Elle se retourna à la recherche de chaleur de l’autre côté, mais l’espace était vide. Elle enfila un immense polo trouvé sur une chaise et marcha vers un léger bruit métallique. Tomás était dans la cuisine, de dos, avec une odeur de café fraîchement fait et quelque chose dans la poêle.
— Depuis quand fais-tu un petit-déjeuner post-tour ? — commenta-t-elle, adossée à l’encadrement de la porte.

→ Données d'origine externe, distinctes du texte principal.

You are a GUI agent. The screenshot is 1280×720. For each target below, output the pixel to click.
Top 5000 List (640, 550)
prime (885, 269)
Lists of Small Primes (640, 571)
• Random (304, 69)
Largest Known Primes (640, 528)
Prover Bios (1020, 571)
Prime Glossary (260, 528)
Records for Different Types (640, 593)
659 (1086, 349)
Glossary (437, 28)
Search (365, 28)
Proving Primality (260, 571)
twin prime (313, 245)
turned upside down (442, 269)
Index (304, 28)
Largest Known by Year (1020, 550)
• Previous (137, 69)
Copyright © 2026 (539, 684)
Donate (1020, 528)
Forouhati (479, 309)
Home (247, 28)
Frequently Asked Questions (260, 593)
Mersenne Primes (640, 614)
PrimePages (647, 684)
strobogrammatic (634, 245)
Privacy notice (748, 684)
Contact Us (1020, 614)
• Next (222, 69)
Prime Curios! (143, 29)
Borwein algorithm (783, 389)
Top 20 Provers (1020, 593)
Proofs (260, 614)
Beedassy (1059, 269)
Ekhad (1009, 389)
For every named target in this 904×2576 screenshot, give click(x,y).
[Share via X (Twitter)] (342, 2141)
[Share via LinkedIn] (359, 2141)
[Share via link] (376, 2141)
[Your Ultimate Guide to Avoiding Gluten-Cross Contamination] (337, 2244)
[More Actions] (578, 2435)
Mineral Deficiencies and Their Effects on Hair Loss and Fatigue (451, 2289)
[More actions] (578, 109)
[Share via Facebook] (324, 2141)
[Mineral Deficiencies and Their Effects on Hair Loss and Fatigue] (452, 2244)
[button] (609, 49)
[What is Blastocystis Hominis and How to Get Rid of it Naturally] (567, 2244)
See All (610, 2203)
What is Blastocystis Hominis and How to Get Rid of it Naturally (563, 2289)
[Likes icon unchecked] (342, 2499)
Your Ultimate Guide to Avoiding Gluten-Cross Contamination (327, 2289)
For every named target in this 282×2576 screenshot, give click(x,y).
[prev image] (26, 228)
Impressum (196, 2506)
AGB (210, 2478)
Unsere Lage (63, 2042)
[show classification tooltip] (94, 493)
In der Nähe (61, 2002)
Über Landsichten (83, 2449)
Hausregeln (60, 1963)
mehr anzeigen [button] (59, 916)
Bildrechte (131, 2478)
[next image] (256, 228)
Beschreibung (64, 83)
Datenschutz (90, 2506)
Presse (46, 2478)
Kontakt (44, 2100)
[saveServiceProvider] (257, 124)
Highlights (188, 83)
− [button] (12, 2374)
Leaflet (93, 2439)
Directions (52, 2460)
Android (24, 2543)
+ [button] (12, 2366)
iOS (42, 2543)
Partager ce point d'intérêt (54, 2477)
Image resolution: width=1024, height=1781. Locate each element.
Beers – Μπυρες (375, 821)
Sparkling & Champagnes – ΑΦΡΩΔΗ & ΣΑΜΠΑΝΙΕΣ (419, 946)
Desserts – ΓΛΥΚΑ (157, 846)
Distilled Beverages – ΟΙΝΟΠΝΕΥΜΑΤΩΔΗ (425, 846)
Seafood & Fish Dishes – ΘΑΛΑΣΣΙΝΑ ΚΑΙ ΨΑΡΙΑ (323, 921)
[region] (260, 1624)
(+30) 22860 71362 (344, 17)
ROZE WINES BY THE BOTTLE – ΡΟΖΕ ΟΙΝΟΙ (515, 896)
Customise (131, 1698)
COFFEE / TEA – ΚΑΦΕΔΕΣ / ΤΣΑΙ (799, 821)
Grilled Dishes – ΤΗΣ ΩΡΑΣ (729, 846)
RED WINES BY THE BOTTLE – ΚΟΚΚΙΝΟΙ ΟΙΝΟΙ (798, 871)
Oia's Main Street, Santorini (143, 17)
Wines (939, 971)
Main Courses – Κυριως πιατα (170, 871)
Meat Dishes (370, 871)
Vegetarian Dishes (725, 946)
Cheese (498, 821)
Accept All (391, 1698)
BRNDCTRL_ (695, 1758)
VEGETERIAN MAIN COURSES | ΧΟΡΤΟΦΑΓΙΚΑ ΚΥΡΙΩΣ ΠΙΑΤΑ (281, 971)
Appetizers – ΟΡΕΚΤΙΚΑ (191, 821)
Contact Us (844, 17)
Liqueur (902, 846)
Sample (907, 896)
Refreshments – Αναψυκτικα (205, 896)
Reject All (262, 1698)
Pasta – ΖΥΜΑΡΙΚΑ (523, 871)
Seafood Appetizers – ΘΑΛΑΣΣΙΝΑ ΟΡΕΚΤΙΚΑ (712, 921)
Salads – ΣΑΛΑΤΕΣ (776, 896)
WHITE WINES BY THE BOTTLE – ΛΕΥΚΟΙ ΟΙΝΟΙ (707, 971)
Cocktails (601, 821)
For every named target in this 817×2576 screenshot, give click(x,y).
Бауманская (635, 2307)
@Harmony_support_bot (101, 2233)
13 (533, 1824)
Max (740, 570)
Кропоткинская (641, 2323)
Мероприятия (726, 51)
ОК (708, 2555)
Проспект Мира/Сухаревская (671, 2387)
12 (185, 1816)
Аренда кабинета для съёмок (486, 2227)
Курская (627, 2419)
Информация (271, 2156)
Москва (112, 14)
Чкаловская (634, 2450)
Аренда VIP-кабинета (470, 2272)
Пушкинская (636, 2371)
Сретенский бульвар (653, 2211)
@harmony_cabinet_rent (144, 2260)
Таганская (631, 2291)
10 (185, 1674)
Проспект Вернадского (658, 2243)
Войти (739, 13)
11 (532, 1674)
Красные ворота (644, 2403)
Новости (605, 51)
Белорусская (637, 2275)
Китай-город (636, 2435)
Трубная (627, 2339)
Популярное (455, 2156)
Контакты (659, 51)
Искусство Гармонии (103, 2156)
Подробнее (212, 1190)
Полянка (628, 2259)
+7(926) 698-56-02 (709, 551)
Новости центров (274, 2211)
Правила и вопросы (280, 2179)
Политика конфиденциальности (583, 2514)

— Depuis que ça en vaut la peine — répondit-il en s’illuminant en la voyant. — Assieds-toi.
Ils mangèrent un moment en silence, elle tranquille, sans se presser. Jusqu’à ce qu’il pose les coudes sur la table.
— La nuit dernière était incroyable. Mais pas seulement. On s’est connectés, non ? J’aimerais continuer à te voir.
Daniela leva à peine les yeux, sans cesser de mâcher. Elle lâcha un petit rire. Pas chaleureux, pas cruel non plus. Incrédule.
— Tomás… tu parles de quoi ?
— De nous.
Elle posa la fourchette avec douceur.
— Il n’y a pas de « nous » — dit-elle sans dureté, mais sans aucune place pour l’interprétation. — Ce qui s’est passé hier, c’est ce que c’était. Et c’est tout.
Il fronça les sourcils, essayant d’encaisser. Il voulut insister, mais elle n’avait déjà plus l’esprit à cette conversation. Elle répondait par monosyllabes, acquiesçait par inertie. Il n’y avait aucune méchanceté : elle avait simplement clos le chapitre.
Elle prit une douche sans hâte, laissant l’eau emporter les restes de la nuit, le sperme séché sur ses cuisses, la sueur de ses cheveux. Elle se sentait propre, légère, en paix. En sortant, habillée et les cheveux humides, Tomás l’attendait encore, comme s’il voulait retenir quelque chose.
— Hé, sérieusement, on pourrait…
— Merci, Tomás — dit-elle en le regardant enfin dans les yeux. — Vraiment. J’ai passé un bon moment.
Ce n’était pas un adieu froid, mais pas une invitation non plus. Elle lui donna un bref baiser sur la joue et se dirigea vers la porte.
— Prends soin de toi.
L’air frais du matin lui frappa le visage. Elle marcha sans se retourner, une sensation nouvelle installée dans sa poitrine. Ce n’était ni l’euphorie ni l’excitation. C’était du soulagement.
Quelques jours plus tard, de retour dans la capitale, tout semblait pareil… mais ne l’était pas. Elle reprit ses habitudes, son travail, les événements. Sauf que cette fois il n’y avait pas de pression, pas d’urgence. Pour la première fois depuis longtemps, elle ne cherchait rien. Et cela la faisait se sentir prête.